Mrs. Ullershaw breathed more freely. If there were anything in the wind about Edith he would not be taking the eight o’clock train.
“Go,” she said; “I’ll wait.”
Lady Devene was by herself, since amongst that gay throng of young people no one took much note of her, seated in a big oak chair on a little dais at the end of the hall far away from the fire and hot water coils, for she found the heat oppressive. As he made his way towards her even the preoccupied Rupert could not help noticing how imposing she looked in her simple black dress, which contrasted so markedly with her golden hair and white and massive face, set up there above them all, elbow on knee and chin on hand, her blue eyes gazing over their heads at nothingness. In reality, the miserable woman was greeting the New Year in her own fashion, not with gaiety and laughter, but with repentance for her sins during that which was past, and prayers for support during that which was to come.

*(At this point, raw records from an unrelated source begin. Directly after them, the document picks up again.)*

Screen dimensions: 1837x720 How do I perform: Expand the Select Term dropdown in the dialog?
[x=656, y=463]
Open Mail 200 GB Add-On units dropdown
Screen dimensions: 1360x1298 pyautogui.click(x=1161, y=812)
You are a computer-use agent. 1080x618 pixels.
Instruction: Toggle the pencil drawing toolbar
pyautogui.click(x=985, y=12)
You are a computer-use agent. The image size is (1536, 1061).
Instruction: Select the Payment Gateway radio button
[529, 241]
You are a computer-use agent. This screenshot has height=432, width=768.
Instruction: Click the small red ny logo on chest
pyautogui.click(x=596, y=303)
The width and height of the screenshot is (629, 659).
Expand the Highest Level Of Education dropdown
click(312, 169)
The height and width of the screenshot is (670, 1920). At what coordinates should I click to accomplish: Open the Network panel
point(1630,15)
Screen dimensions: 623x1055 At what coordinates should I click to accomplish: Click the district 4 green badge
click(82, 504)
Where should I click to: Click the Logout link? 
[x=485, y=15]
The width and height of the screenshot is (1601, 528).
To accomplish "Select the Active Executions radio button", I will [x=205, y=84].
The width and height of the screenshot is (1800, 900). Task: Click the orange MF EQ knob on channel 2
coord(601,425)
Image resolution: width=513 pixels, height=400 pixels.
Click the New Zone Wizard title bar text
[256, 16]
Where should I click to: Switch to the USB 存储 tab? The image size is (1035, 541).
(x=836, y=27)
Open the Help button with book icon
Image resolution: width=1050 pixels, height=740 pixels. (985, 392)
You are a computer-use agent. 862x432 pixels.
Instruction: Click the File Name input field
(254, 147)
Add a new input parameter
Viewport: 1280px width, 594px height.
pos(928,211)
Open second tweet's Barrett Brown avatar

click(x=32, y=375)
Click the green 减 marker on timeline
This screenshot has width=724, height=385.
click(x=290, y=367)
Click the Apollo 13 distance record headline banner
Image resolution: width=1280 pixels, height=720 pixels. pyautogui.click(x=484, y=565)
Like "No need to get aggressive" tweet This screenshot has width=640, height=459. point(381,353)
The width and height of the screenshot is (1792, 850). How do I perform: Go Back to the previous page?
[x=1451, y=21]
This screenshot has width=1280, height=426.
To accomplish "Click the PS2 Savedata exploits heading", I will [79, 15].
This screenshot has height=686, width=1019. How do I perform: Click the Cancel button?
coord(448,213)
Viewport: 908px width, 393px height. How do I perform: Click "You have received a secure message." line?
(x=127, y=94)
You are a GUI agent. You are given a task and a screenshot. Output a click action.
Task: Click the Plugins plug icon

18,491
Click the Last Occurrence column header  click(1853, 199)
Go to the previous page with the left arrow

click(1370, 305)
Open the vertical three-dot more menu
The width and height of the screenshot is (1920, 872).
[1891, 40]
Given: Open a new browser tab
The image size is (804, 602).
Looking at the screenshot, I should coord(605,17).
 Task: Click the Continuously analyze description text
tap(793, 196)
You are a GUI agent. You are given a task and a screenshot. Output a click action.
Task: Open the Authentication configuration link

“Ach, Rupert!” she said, rousing herself and smiling pleasantly as she always did at him, “it is kind of you to leave those young people and their jokes to come to talk with the German frau, for that is what they call me among themselves, and indeed what I am.”
“I am afraid,” he said, “I have only come to say good-night, or rather good-bye, for I must go to town to-morrow morning before you will be down.”
She looked at him sharply.
“So I have driven you away with my tale of troubles. Well, I thought that I should, and you are wise to leave this house where there is so much misery, dead and living, for no good thing can happen in it, no good thing can come out of it—”
“Indeed,” broke in Rupert, “that is not why I am going at all, it is because—” and he told her of the visit he must pay.
“You do not speak fibs well like the rest of them, Rupert; you have some other reason, I see it on your face, something to do with that dreadful Dick, I suppose, or his—ach! what is the English word—his flame, Edith. What? Has she been playing tricks with you too? If so, beware of her; I tell you, that woman is dangerous; she will breed trouble in the world like his lordship.”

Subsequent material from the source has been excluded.